Finance Questions Related to PV, FV, FVOA & NPV in $2.50 only

1. Calculate the future value of 1,535 invested today for 8 years at 6 percent.

2. What is the total present value of the following cash stream, discounted at 8 percent?

Year    1       2      3      4       5

Amt   400   750  945  145   78

3. If you invested $2,000 per year into an IRA for 30 years and received 6 percent return each year, what would the account balance be in 30 years?

4. A friend gives you a proposition.
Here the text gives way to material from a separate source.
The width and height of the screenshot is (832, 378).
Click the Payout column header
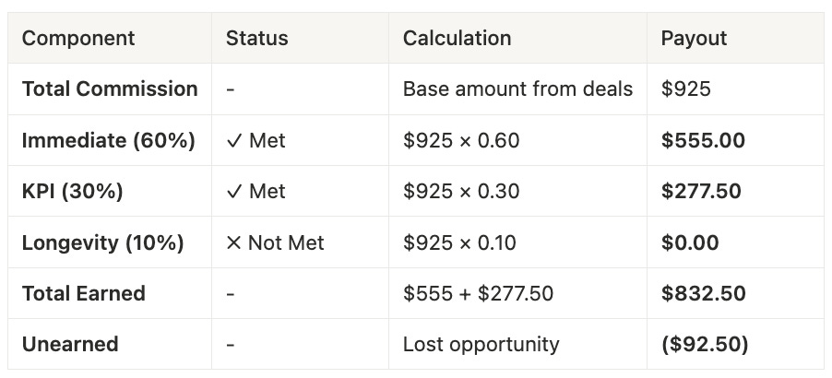coord(694,39)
If you give him 1,500 dollars today, he will guarantee your receive 12 percent a year for the next 5 years. How much money will you receive from him at the end of 5 years?

5. You want to buy a new Computer Aided Design (CAD) system for your business. The cost of the system is $150,000 and you expect to save over $40,000 per year in reduced labor costs. Please calculate the net present value of the CAD if your required return is 10 percent and the life of the system is expected to be 5 years.

6. Your company is considering converting its heating system in the main office from coal to heating oil. The initial cost of removing the coal fired furnace and installing an new oil fired unit is $60,000. The life of the analysis is 7 years. In the past you spent $25,000 per year on coal. The new company says you will spend no more than $15,000 per year on heating oil. If your required return is 12 percent, should you make this investment? Please calculate the net present value of this project.